Yoink – Backups Gone
Not only is this mystery of missing backup files worth discussing now, but has been a mystery worth talking about previously (albeit in slightly different form). One such exploration into this mystery can be read here. And as a requirement for exploring any mystery some tools are necessary to be able to explore the clues that might be revealed. For this mystery, we will be utilizing this script along with our acutely developed sense of perception, ability to fact-find and our ability to troubleshoot.
Peter Deebweehay and Tommy Tsisamin work at Global Exchange Wholesale Retailers (any similarity to real entities is wholly unintentional and completely fictitious). Both Peter and Tommy are diligent hard working individuals. Peter happens to be a DBA and is stubborn about ensuring databases are backed up regularly. He has carefully planned out the disaster recovery scenarios and has nit-pickingly designed the backup strategy to ensure business continuity.
Tommy on the other hand is just as head-strong about performing his daily duties as the systems administrator. Tommy is responsible for the virtual machines, network infrastructure, operating systems, domain, mail services and desktop machines (OS to hardware). Tommy has also carefully planned out all of the disaster recovery needs of the business for all of the servers and specific workstations of individuals that might be pertinent to the continuity of the business.
Tommy and Peter get along together glowingly. The two work together any time there is a new SQL Server to be stood up and have worked together previously many times to ensure good performance of the SQL Servers on both physical and virtual machines.
Lately users have been complaining about a performance slowdown. The slowdown passes quickly but it keeps coming back. Peter starts to look into the reports and is slowly developing a pattern. He notices that the slowdown occurs every hour. Like a good DBA, Peter decides to implement an Extended Event session to capture the queries and server activity that occurs for a period of 3 hours to hopefully capture data that could indicate what the offender is.
After the three hour window has passed, Peter pulls out the captured data and starts looking it over. He notices that every hour there is a backup that occurs against this database. Peter knows that shouldn’t be happening because it is out of cycle with what he had implemented. To be absolutely certain, Peter decides to check the SQL Agent jobs and the Windows task scheduler. Nothing indicating a backup in either location. Next Peter pulls out his trusty backup history script to confirm the data he pulled from the XE session data. When he starts looking at the data, his jaw drops as he sees something that looks like the following.

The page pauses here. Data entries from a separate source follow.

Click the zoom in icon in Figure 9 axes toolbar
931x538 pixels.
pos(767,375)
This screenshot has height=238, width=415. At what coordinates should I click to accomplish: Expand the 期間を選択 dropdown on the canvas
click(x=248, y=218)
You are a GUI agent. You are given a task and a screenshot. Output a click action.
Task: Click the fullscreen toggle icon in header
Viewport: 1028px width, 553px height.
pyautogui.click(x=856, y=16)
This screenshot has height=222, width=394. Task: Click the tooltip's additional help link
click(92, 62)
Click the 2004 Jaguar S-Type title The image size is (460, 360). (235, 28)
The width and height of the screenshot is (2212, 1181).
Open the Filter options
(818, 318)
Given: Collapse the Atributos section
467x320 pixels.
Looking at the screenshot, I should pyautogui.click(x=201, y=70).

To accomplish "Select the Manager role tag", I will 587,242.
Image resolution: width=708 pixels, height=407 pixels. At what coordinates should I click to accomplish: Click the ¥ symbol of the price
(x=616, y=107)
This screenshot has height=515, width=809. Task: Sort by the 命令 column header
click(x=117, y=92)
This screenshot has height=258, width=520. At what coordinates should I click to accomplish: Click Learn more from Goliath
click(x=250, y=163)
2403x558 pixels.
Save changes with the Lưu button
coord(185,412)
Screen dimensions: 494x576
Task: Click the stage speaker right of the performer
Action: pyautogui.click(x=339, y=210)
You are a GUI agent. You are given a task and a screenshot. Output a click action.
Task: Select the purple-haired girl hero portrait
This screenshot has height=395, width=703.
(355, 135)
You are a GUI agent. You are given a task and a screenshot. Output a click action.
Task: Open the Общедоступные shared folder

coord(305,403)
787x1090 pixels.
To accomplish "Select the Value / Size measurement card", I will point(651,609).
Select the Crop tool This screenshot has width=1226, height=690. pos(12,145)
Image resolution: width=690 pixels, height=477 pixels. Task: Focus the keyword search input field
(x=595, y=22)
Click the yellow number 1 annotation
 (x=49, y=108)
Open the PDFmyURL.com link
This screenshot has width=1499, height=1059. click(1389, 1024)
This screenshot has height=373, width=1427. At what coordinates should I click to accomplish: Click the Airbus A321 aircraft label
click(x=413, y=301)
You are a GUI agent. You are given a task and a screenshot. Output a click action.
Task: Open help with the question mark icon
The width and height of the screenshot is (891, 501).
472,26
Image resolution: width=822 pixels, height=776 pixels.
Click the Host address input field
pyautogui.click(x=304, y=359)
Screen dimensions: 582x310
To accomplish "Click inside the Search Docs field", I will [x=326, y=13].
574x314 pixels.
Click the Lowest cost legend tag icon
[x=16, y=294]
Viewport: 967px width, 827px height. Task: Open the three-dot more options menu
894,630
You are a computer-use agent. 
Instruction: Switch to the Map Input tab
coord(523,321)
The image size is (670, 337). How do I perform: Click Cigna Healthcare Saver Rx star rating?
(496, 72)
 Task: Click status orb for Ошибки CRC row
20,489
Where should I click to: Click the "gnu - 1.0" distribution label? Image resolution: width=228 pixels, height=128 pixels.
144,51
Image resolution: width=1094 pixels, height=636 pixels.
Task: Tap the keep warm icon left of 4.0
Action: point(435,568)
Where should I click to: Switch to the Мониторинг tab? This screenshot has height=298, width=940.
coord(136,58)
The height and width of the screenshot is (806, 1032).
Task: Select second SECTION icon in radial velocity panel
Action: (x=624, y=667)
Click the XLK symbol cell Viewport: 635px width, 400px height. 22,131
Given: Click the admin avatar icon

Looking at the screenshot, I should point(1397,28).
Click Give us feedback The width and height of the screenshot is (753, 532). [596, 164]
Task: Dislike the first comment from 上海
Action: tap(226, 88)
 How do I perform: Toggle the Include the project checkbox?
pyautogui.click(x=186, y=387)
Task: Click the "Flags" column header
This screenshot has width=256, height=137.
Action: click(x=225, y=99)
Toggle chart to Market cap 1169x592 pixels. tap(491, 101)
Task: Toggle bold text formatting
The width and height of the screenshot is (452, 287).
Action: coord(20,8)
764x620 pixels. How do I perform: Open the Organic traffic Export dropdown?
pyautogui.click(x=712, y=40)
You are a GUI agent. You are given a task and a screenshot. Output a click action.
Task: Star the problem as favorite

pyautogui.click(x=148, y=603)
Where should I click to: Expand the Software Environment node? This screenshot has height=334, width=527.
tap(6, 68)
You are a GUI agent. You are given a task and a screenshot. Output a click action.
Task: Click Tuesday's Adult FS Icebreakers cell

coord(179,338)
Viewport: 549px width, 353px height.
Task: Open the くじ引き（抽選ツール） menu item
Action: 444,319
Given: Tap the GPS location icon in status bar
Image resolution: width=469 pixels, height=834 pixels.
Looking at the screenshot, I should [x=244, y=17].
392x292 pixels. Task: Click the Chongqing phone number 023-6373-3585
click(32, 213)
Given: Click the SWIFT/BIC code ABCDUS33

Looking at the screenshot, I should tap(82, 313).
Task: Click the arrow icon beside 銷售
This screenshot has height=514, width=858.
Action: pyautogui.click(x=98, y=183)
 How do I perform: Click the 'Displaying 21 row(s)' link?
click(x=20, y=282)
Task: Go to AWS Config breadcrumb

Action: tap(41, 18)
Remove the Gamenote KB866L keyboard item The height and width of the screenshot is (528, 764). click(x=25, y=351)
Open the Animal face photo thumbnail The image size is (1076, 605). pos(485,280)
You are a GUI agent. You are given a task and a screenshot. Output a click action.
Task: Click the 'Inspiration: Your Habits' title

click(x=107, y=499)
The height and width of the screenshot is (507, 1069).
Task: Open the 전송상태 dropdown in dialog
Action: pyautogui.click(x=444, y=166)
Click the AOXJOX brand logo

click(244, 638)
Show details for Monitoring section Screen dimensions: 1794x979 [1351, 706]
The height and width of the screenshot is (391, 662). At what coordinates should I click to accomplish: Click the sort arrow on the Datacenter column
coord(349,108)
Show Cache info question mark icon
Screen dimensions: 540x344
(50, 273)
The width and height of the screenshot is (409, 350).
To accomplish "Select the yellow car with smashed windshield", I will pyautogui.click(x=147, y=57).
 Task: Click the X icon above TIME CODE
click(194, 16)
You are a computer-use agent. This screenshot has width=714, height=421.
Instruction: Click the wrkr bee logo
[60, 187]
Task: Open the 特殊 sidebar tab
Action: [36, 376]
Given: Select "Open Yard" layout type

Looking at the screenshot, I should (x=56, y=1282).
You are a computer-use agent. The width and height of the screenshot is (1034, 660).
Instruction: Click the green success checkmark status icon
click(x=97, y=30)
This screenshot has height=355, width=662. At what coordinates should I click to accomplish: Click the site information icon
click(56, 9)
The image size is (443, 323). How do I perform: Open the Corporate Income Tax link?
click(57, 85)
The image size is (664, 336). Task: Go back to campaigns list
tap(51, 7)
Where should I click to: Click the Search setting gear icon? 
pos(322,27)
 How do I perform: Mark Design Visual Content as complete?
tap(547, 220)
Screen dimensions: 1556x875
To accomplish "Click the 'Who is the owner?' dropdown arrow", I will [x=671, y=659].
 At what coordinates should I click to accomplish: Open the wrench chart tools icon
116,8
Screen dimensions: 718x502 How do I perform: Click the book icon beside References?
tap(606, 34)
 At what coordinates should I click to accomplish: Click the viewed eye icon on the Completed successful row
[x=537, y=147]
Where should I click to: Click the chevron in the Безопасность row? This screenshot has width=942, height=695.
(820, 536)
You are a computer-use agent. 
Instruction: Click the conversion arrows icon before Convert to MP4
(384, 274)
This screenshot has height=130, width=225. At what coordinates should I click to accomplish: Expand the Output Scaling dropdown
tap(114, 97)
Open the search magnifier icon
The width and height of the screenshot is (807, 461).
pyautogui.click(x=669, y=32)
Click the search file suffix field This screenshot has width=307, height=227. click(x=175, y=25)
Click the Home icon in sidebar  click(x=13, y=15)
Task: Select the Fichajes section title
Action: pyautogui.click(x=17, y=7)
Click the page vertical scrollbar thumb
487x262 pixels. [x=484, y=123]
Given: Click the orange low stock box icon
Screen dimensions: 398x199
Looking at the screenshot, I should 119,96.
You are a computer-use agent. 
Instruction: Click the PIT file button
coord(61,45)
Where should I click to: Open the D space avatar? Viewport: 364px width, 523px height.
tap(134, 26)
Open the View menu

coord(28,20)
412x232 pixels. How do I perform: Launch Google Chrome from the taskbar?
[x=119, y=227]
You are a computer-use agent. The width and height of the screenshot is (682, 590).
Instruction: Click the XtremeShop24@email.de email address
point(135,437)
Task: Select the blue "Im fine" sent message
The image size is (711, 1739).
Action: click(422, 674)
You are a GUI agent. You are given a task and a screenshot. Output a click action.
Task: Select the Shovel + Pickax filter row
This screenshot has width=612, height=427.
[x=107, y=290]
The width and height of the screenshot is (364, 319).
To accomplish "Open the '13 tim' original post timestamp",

Looking at these results, Peter starts looking in the Backup share he had created for these backups and can’t find anything representing those backups with the GUIDs in the BackupPath result. Then he ponders for a minute. Peter knows he has seen something like this before and then recalls where he saw it. Those Full backups with the GUID as the path are coming from outside of SQL Server.
Peter is curious if Tommy could possibly help with the new-found mystery on this server. When Peter presents the information to Tommy, Peter is met with another jaw-dropping moment. Tommy, with a wry smile and pride in himself, explains to Peter exactly what those GUIDs happen to be (not knowing the connection). Tommy explains that he has set the virtual machine to perform an incremental backup every hour. This incremental backup is represented to SQL Server as a Full database backup and produces a backup that equates to .005MB. With this data, Peter is curious to know if Tommy is quiescing the database(s) prior to doing this incremental backup. As it turns out, Tommy was not. Peter was mildly frustrated but he was able to work out a better solution with Tommy. Without quiescing the database, these full backups become questionable as to the usability to actually recover this server (an incremental OS backup is not the same as a Database Differential backup).
As far as the database is concerned, these GUID backups are much the same as a missing backup. Any backup that is taken that a DBA cannot explain or find would also be a missing backup.
What does this mean for you?
In the case of Peter and Tommy, this meant that there was a bit of a mis-communication and a bit of a performance hit for these off cycle backups. Had Peter implemented differential backups, the recovery plan he had implemented would be for naught because each of those full backups caused by the incremental backup for the VM would break his differential chain. Also, if Peter had attempted to recover the database to a different server, he might have discovered this sooner and before the users had reported the performance issues that led him to the discovery. Not only is a backup plan essential, but monitoring of the logs and backups as well as routine practice restores is necessary.